Accelerating cereal, dairy and meat prices are counteracting a seasonal disinflation in vegetable prices. Supply-side measures have, and will, continue to help with food inflation. Sticky core inflation, however, calls for a further tightening of monetary policy that remains accommodative despite a 2.5-percentage-point increase in the policy interest rate and liquidity that is occasionally dipping into deficit.
After the latest rate hike, RBI governor Shaktikanta Das pointed out the repo rate of 6.5%, adjusted for inflation in the October-December quarter, trails pre-pandemic levels. With a resurgence in inflationary pressure, the gap is likely to open up if supply responses deliver less than anticipated results over the next two months.

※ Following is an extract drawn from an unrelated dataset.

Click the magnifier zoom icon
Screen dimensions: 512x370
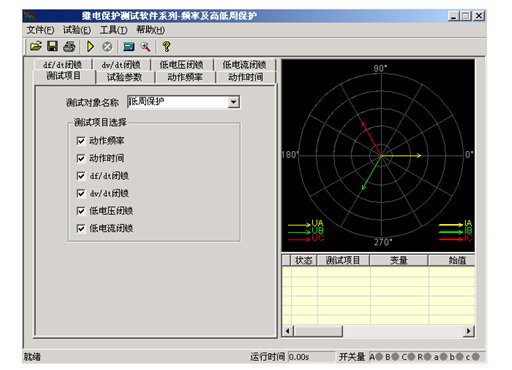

The central bank will, in any case, have to squeeze demand further to get a grip on core inflation, and chances have increased for another rate action at its April review of monetary policy. Liquidity in the banking system will also need to adjust for a fuller transmission of the policy interest rate. Banks are raising deposit rates, but not fast enough because of excess funds parked with RBI.
The central bank is, however, not very far from its interest rate summit of this upcycle, with declining wholesale inflation pulling down retail and core inflation. Monetary policy acts with a lag and further hikes will be data-driven, now that real interest rates have turned positive after an extended period of ultra-loose credit.